Since October 2010, he is a member of the HPC team at Ghent University where he is mainly responsible for user support & training. As a part of his job, he is also the lead developer and release manager of EasyBuild, a software build and installation framework for (scientific) software on High Performance Computing (HPC) systems.
Since 2020, he is actively involved with the European Environment for Scientific Software Installations (EESSI) project, which aims to provide a central stack of scientific software installations that can be used across a wide range of systems, without compromising on performance.
In his free time, he is a family guy and a fan of loud music, frequently attending gigs and festivals.
He enjoys helping people & sharing his expertise, and likes joking around. He has a weak spot for stickers.
The CVMFS deployment at CERN is constant evolution and adjustment to follow user's needs.
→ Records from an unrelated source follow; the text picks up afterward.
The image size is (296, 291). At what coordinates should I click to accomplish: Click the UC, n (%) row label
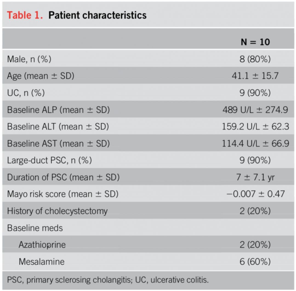[x=26, y=93]
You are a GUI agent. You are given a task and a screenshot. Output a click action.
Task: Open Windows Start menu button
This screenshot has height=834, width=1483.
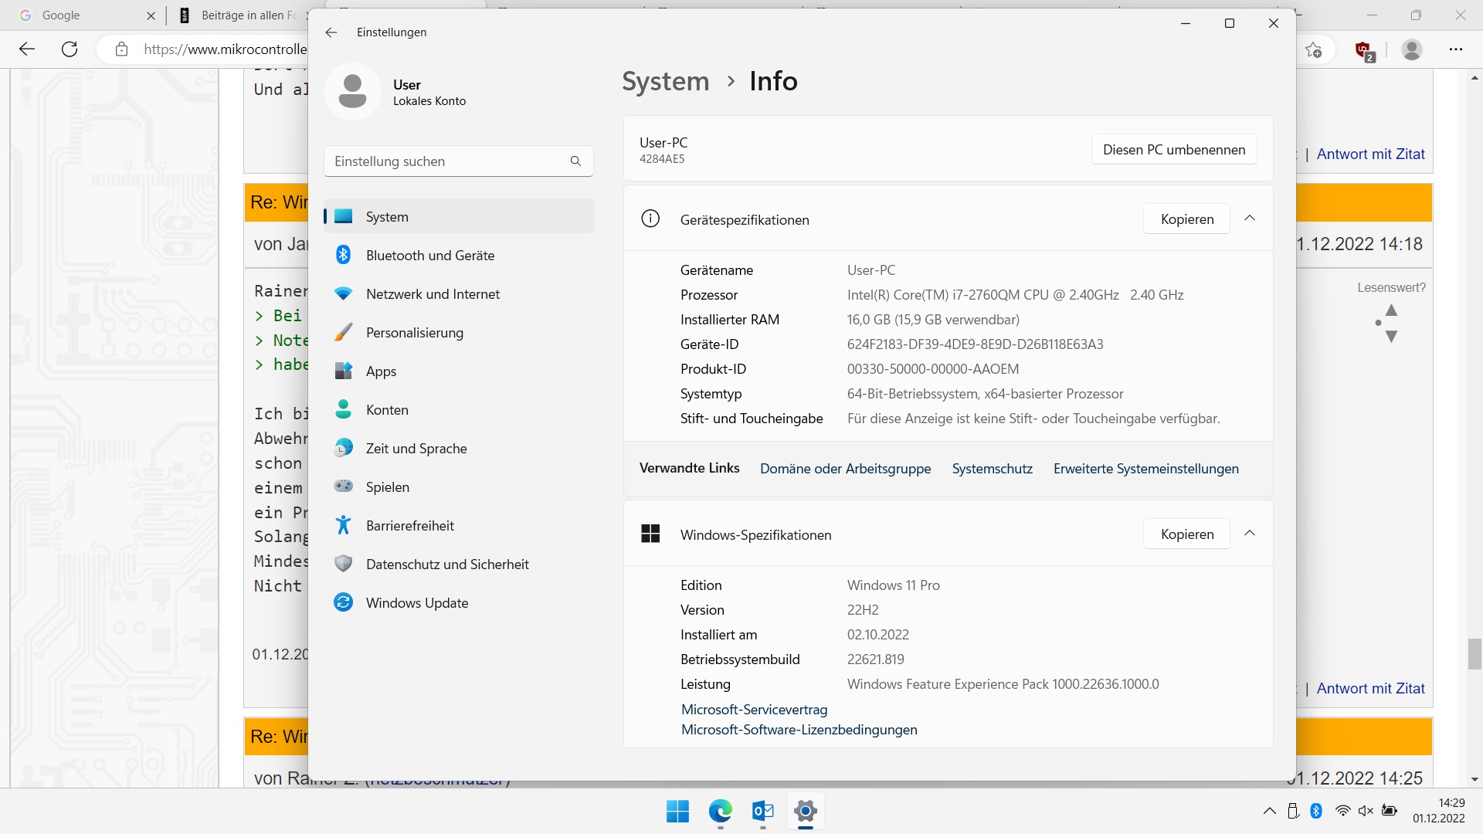pos(677,812)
This talk briefly describes some of the main points of the deployment of CVMFS at CERN, and the challenges that are involved.
Different groups, sites and experiments in the WLCG community have started using Kubernetes to manage services, implement novel analysis facilities or run batch services . Despite being in a native containerised environment, many of these use cases depend on CVMFS to stay compatible with the existing Grid model or to benefit from a well established software distribution model. Multiple of these groups therefore implemented their own helm charts and images to install the CVMFS client on Kubernetes.
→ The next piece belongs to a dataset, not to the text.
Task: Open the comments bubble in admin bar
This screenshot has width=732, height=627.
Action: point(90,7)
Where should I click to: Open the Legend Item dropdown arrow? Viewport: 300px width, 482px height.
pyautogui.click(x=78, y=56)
In the case of the ATLAS Cloud R&D we use Kubernetes native batch capabilities to integrate multiple research and commercial clouds with the PanDA ecosystem. The clusters can be quickly scaled up and down, and the nodes are usually fully exploited. The CVMFS client needs to run like a clock to avoid expensive job failures due to hanging clients. We spent a significant amount of time comparing and customising some of the existing CVMFS clients until we reached a satisfactory situation.
This contribution will give an overview of some CVMFS clients, describe the most common issues and propose where the expertise of the CVMFS team and an official Kubernetes client would make a difference for the WLCG community.
The Deep Underground Neutrino Experiment (DUNE) utilizes CVMFS and CVMFS StashCache to distribute both its software stack and reference files for distributed computing workflows. DUNE utilizes CVMFS as it provides a read-only POSIX interface to StashCache, with the redundant features, e.g. built-in GeoIP locating, rate monitoring, and fallback in failures. During Dec-’21 to Jan-’22, it was found that DUNE HTC grid jobs were suffering from low CPU efficiency in the UK, due to slow access of data from a StashCache instance at Cardiff, which was intended only for LIGO jobs. A new UK StashCache instance at Edinburgh was implemented to solve this problem for DUNE as well as the other OSG experiments except LIGO in the UK. This talk will be from the perspective of the DUNE use case, to introduce the motivation, diagnosis of the inefficiency, deployment process, and current status/performance of this StashCache instance at Edinburgh.
About the speaker
Pursuing his passion to figure out the inner workings of complex systems, Ryan Taylor completed a M.Sc. in particle physics with the ATLAS experiment at the Large Hadron Collider at CERN in 2009, and joined the University of Victoria Research Computing Services team shortly thereafter, where he is now a senior Advanced Research Computing (ARC) specialist. He has expertise in areas including grid computing and storage, cloud computing, content distribution technologies such as CVMFS, and container orchestration technologies in the Kubernetes ecosystem. As the leader of the Canadian CVMFS National Team, he guides the architecture and deployment strategy of the infrastructure which provides the Compute Canada ARC software stack and other content to sites and users across Canada and the global research community.